A Hib mutant defective in lipoamide dehydrogenase is indistinguishable under anaerobic conditions from its isogenic parent, while showing no growth at all in the presence of air [24]. Because this strain is severely reduced in virulence, it was concluded that Hib requires the ability for aerobic respiration in order to complete its pathogenic sequence leading to invasive disease. It thus follows that Hib strains are subjected to O2•-/H2O2-toxicity in the course of bacteremia. Nonetheless, the fitness of our hydroperoxidase-deficient H. influenzae Rd mutant is only marginally affected by aerobic conditions in rich sBHI broth, and hktE- pgdx- Hib Eagan displays a normal ability to produce persistent bacteremia in infant rats. Similar observations are reported for SOD-deficient Hib [4], suggesting that in the infant rat model of infection, neither phagocytic cells and their respiratory bursts, nor the potentially toxic O2-levels in the blood, play a major role in limiting Hib virulence. The pathogenic sequence of Salmonella typhimurium – another causative agent of bacteremia in humans – to cause infection when injected into mice by the intraperitoneal route, is also indifferent to the presence of either catalase [25], AhpC or OxyR [26] (which regulates transcription of about 30 proteins in response to fluctuating H2O2-levels [27]), while a severe attenuation in virulence is noticeable for a Salmonella typhimurium recA mutant defective in DNA repair [25]. Thus, the ability to repair damaged DNA appears to be more important than the ability to directly inactivate the mediators of oxygen toxicity, O2•- and H2O2, during the course of invasive infection of pathogenic agents that are able to deceive the host inflammatory system.
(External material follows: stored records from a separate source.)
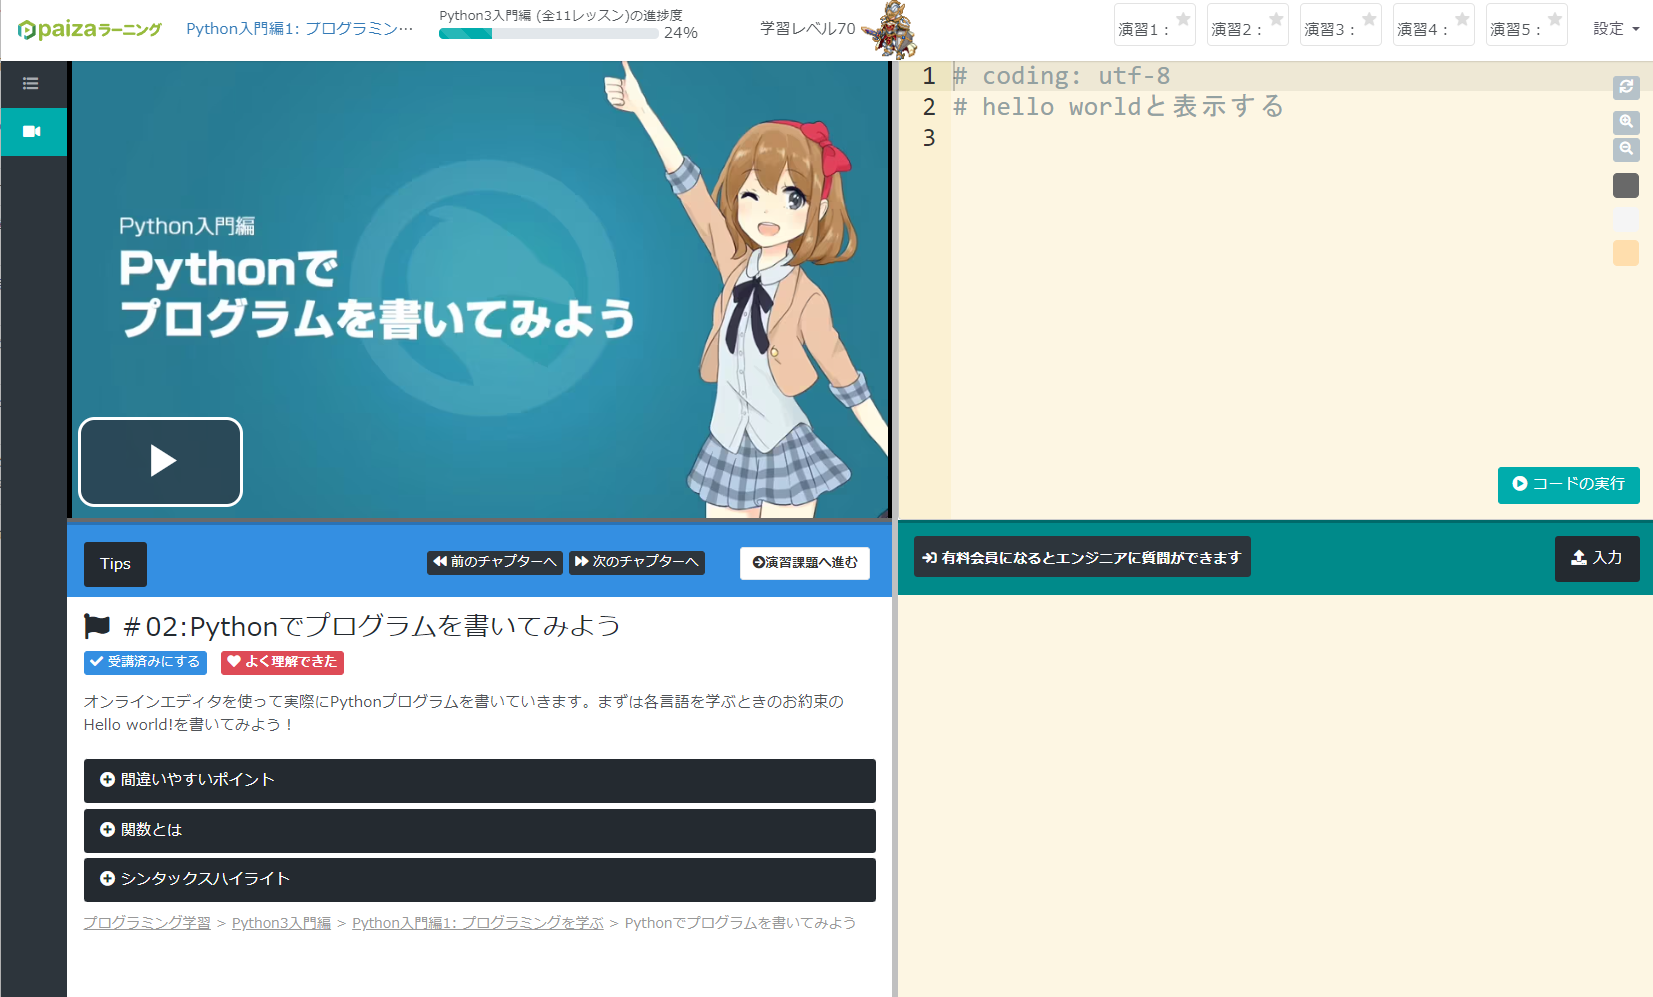Expand the 関数とは section

(x=479, y=830)
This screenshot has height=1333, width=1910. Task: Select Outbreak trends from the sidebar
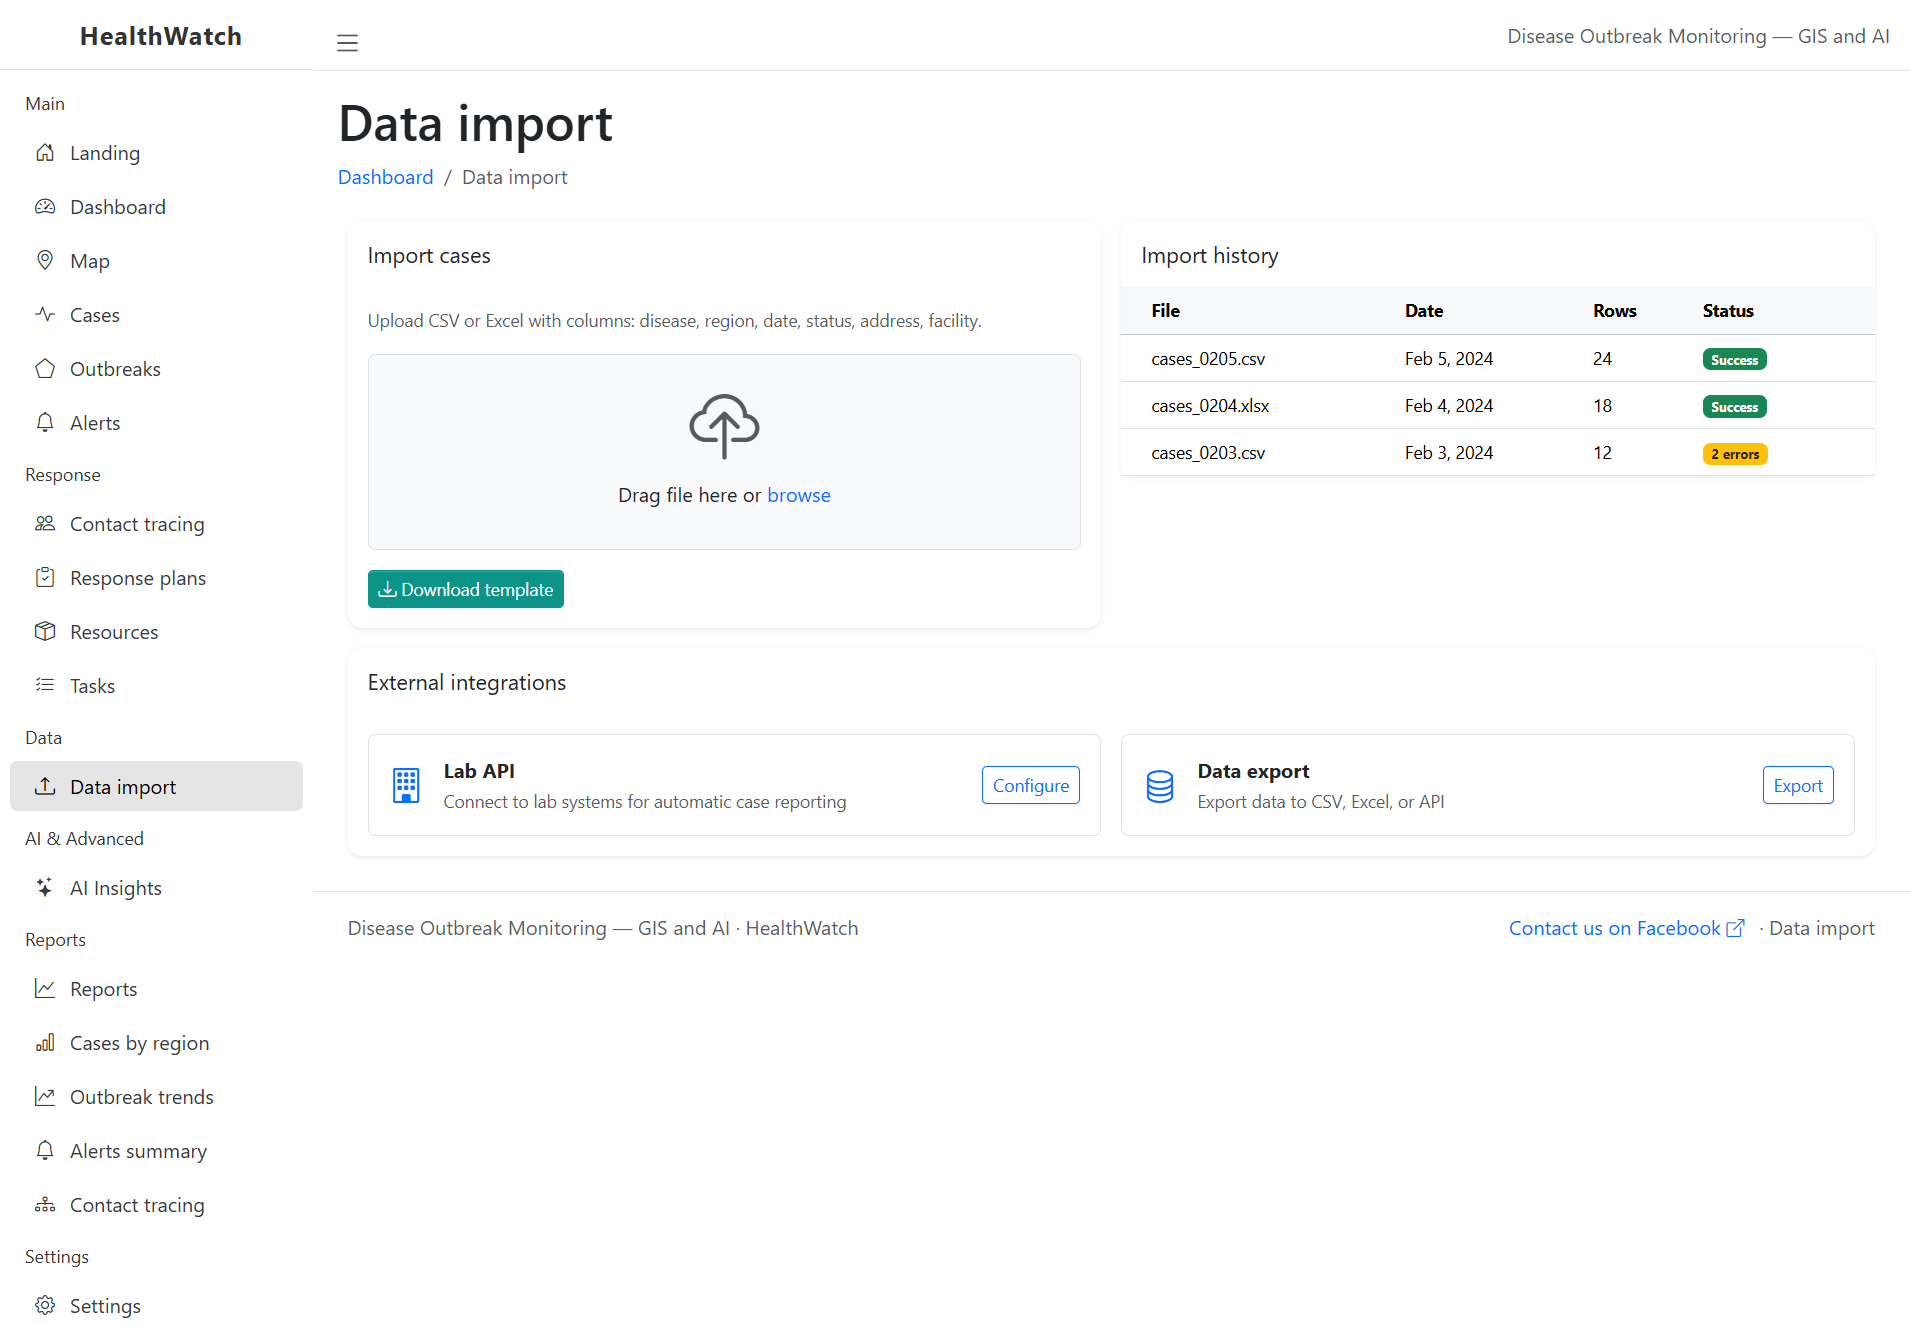141,1096
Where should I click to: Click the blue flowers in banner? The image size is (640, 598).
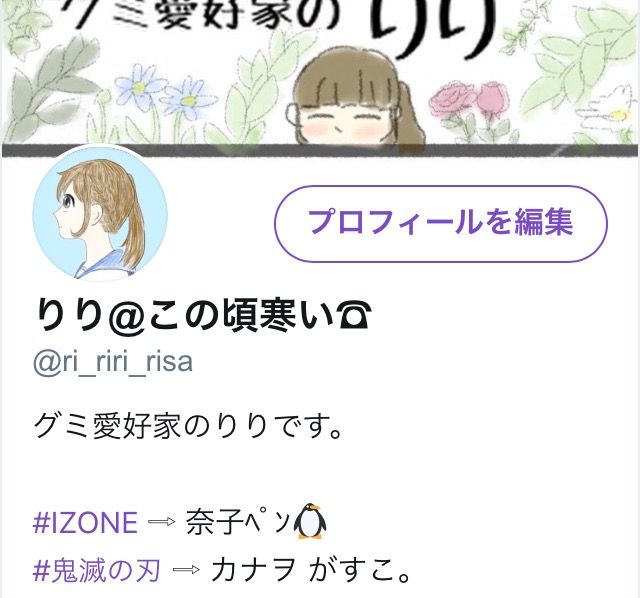[165, 95]
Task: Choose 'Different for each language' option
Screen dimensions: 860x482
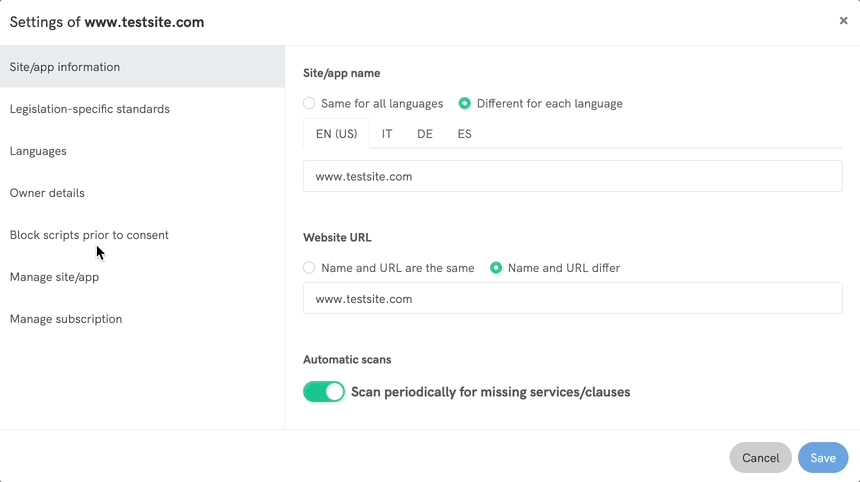Action: [x=465, y=103]
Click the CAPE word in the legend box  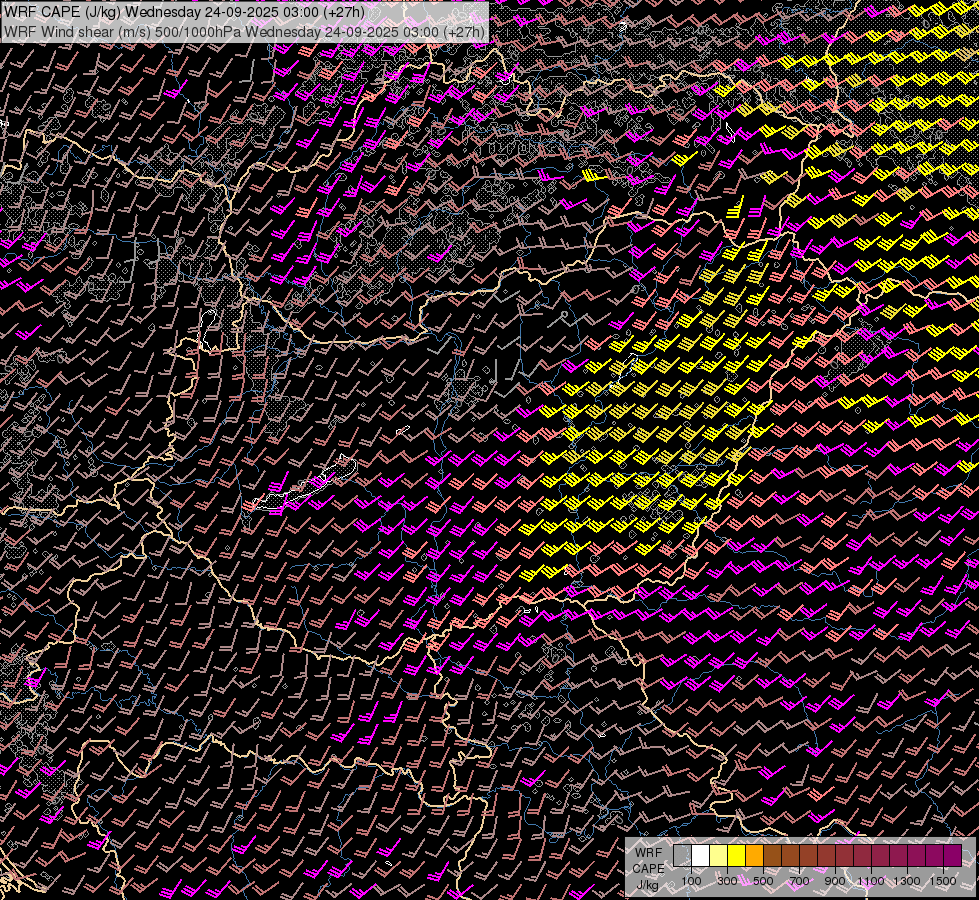(647, 868)
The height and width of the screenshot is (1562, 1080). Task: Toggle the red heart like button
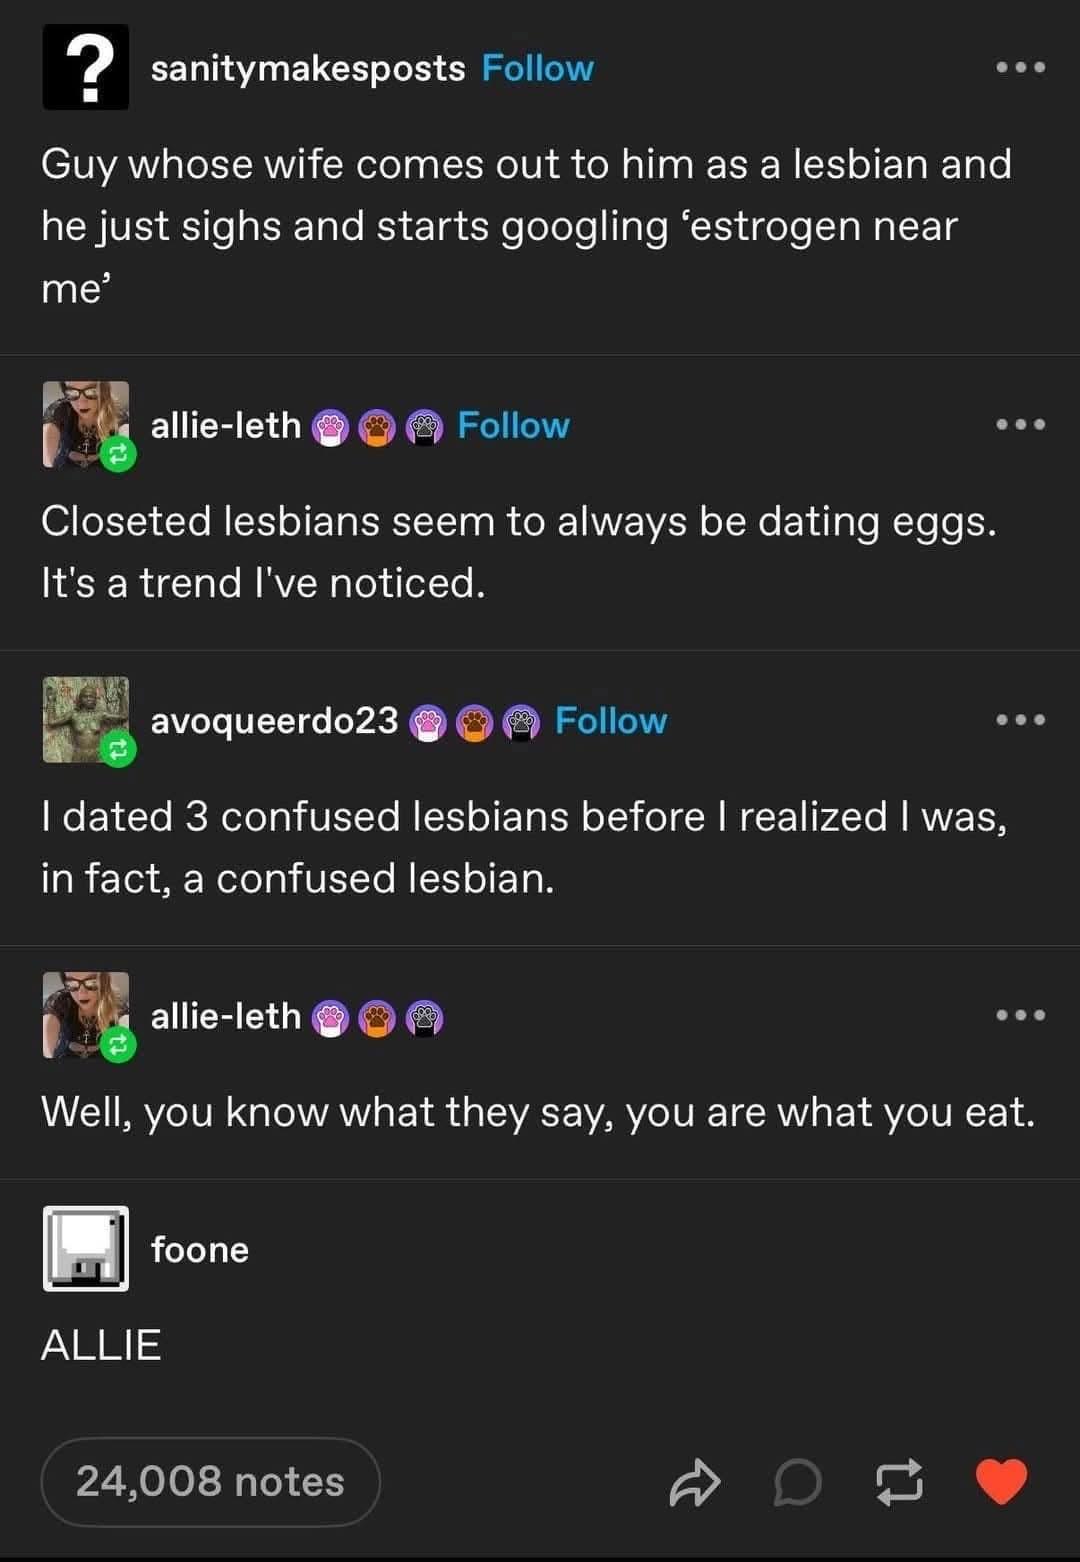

Acatalasaemic H. influenzae Rd does not grow in chemically defined MIc medium, because of an abrogated ability to remove H2O2 [19]. Because wild-type growth as well as wild-type H2O2-scavenging activity (of low micromolar levels of H2O2) is regained simply by adding glutathione to the minimal medium, we envisioned that the remainder of hydroperoxidase activity inside acatalasaemic H. influenzae Rd is catalyzed in a glutathione-dependent manner [19]. We hypothesized PGdx to be the most likely candidate to catalyze this activity because of its high specificity for H2O2-reduction (kcat/Km = 5.01 × 106 s-1 M-1) and because completion of its peroxidatic cycle exclusively depends on the presence of glutathione (e.g. thioredoxin can not act as a PGdx reductant) [15]. This hypothesis is confirmed here given that either a H. influenzae Rd or a Hib Eagan double mutant that lacks both catalase and PGdx can not catalyze turnover of micromolar amounts of H2O2 (Fig. 2). Thus, catalase (HktE) and a sole peroxidase (PGdx) account for the majority of H2O2-scavenging in the H. influenzae cytoplasm. The H2O2-scavenging machinery of E. coli also is embodied by catalase (KatG) and a sole peroxidase, in this case AhpC instead of PGdx [11]. Although being clearly dissimilar with regard to the reductive branch of their peroxidatic cycles, the peroxiredoxins AhpC and PGdx can be regarded as being functionally analogous, since i) their kinetic parameters for either the reduction of H2O2 or t-BOOH are very similar [15, 28]; ii) they both appear to be of most importance during routine exponential growth (when the H2O2-concentrations are low and the supply of reductant is high) [11, 19]; iii) they both are among the most abundantly expressed proteins [29]; iv) neither PGdx, in case of Hib as reported here, nor AhpC, in case of S. typhimurium [26] as well as in case of the acatalasaemic anaerobe Porphyromonas gingivalis W83 [30], are required for virulence; and v) they both elicit an immunogenic response when injected into infected models [17, 26, 31]. The latter observation also shows that virulence and immunity are not necessarily connected, as has also been reported e.g. for the major secretory protein of Legionella pneumophila, which results in strong protective immunity, but is apparently nonessential for virulence [32].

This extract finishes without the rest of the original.